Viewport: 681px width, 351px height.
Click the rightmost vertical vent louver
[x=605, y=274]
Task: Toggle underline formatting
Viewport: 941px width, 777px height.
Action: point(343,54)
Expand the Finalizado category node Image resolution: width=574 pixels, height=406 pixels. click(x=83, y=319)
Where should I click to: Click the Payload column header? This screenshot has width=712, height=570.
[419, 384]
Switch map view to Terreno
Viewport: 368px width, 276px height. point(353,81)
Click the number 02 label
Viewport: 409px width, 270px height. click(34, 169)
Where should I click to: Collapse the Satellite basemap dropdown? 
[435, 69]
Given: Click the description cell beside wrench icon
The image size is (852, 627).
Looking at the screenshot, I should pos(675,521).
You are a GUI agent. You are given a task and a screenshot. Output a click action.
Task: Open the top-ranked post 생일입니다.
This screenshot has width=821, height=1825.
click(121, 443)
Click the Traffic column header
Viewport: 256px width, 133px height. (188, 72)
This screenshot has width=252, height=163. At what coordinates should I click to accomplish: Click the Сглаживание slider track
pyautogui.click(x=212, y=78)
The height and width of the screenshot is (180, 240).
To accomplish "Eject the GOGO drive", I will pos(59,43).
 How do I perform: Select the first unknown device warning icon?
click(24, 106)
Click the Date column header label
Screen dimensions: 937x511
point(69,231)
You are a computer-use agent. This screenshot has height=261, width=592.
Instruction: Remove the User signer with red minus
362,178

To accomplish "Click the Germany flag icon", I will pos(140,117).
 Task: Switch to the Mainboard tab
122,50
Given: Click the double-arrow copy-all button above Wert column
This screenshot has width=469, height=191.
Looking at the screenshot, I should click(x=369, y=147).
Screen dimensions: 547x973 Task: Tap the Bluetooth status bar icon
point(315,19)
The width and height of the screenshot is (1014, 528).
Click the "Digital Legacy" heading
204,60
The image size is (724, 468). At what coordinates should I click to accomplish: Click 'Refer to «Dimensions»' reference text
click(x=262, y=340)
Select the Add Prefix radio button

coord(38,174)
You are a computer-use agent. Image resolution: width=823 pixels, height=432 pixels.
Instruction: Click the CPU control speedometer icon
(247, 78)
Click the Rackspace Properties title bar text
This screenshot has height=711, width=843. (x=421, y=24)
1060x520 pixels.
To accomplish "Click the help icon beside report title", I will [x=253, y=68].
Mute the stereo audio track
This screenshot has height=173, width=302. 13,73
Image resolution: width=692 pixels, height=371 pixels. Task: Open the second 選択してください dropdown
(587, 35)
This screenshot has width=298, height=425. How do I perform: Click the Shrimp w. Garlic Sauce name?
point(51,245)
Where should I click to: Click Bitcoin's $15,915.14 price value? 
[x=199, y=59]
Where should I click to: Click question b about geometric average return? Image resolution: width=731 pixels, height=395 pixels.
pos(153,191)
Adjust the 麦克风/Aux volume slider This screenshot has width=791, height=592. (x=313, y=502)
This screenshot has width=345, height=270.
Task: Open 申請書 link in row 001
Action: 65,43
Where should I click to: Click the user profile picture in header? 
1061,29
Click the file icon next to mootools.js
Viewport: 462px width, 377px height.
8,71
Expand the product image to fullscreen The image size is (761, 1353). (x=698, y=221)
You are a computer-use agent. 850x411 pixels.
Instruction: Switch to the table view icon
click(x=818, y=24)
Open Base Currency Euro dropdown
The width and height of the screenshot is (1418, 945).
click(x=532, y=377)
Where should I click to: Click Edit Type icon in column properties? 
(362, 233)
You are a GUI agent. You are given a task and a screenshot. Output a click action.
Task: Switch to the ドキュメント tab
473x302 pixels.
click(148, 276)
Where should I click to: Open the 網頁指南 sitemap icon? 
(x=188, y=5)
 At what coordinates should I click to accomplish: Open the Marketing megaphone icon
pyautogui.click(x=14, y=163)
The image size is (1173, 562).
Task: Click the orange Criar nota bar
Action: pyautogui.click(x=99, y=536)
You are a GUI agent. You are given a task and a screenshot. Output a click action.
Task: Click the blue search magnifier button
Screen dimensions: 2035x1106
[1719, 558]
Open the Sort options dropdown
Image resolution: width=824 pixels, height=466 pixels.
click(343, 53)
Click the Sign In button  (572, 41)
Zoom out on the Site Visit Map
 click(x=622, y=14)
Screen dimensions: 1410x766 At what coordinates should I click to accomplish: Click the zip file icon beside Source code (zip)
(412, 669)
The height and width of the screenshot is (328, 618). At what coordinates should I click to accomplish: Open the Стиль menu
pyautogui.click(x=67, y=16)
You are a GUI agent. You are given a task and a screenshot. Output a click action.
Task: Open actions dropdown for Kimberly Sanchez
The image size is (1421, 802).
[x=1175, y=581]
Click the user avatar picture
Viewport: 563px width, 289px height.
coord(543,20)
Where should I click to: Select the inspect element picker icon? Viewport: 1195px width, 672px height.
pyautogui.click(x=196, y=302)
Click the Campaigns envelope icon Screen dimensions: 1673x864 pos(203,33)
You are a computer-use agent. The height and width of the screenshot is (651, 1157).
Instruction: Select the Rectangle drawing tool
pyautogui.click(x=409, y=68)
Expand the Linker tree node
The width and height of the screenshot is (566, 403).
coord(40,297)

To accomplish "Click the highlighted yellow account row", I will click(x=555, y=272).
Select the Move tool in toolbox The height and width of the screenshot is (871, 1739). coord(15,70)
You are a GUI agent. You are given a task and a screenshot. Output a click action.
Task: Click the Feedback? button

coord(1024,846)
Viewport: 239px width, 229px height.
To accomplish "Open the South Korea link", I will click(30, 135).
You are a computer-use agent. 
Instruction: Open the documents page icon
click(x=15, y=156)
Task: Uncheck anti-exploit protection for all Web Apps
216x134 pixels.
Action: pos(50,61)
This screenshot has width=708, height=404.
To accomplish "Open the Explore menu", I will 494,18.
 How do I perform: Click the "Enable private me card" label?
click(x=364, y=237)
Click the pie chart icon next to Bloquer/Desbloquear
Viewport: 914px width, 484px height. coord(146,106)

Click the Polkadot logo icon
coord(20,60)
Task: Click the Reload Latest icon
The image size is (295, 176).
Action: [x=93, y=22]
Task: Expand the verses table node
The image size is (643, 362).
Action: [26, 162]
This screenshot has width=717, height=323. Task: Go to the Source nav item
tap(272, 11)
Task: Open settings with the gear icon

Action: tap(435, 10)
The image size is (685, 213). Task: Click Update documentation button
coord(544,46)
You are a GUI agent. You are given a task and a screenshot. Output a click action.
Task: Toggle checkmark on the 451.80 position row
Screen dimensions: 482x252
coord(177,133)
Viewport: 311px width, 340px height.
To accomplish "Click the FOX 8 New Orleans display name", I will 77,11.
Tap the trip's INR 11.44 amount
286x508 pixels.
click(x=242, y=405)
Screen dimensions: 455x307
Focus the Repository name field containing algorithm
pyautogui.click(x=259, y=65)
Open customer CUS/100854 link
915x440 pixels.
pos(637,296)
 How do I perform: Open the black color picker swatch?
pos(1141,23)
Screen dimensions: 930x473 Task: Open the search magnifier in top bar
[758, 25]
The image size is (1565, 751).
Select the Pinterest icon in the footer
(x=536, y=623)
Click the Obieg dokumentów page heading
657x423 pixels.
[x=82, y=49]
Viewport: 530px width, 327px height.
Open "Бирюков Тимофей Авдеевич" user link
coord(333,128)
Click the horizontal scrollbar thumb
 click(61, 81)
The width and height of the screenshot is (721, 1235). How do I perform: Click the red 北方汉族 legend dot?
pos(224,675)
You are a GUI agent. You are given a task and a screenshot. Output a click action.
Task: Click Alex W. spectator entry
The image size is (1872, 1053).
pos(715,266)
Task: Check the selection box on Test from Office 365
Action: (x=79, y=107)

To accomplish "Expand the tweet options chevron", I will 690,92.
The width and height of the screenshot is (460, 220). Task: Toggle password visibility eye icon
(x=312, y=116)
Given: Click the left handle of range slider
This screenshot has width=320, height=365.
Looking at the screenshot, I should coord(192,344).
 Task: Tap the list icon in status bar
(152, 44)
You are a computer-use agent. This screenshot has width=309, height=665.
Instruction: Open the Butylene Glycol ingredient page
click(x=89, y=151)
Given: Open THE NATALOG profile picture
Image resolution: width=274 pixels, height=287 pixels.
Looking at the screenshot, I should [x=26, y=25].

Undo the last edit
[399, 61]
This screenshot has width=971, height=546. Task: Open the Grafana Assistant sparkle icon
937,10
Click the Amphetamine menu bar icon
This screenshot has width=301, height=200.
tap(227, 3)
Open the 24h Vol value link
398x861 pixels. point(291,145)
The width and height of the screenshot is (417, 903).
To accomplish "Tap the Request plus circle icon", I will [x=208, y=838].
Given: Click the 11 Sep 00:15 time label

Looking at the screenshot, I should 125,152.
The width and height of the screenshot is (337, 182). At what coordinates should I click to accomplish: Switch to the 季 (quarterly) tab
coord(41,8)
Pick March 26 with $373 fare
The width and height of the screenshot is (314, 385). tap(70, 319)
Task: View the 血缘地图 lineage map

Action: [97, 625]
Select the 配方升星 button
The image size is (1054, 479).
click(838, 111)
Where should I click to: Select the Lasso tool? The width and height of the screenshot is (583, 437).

______

From the data above, output as a JSON list of strings every line from the line with "Task: Open settings with the gear icon" to the line with "click(61, 81)", both included. Each line becomes one string, and blank lines are left out.

● PROBLEM SOLUTION
[
  "Task: Open settings with the gear icon",
  "Action: tap(435, 10)",
  "The image size is (685, 213). Task: Click Update documentation button",
  "coord(544,46)",
  "You are a GUI agent. You are given a task and a screenshot. Output a click action.",
  "Task: Toggle checkmark on the 451.80 position row",
  "Screen dimensions: 482x252",
  "coord(177,133)",
  "Viewport: 311px width, 340px height.",
  "To accomplish \"Click the FOX 8 New Orleans display name\", I will 77,11.",
  "Tap the trip's INR 11.44 amount",
  "286x508 pixels.",
  "click(x=242, y=405)",
  "Screen dimensions: 455x307",
  "Focus the Repository name field containing algorithm",
  "pyautogui.click(x=259, y=65)",
  "Open customer CUS/100854 link",
  "915x440 pixels.",
  "pos(637,296)",
  " How do I perform: Open the black color picker swatch?",
  "pos(1141,23)",
  "Screen dimensions: 930x473 Task: Open the search magnifier in top bar",
  "[758, 25]",
  "The image size is (1565, 751).",
  "Select the Pinterest icon in the footer",
  "(x=536, y=623)",
  "Click the Obieg dokumentów page heading",
  "657x423 pixels.",
  "[x=82, y=49]",
  "Viewport: 530px width, 327px height.",
  "Open \"Бирюков Тимофей Авдеевич\" user link",
  "coord(333,128)",
  "Click the horizontal scrollbar thumb",
  " click(61, 81)"
]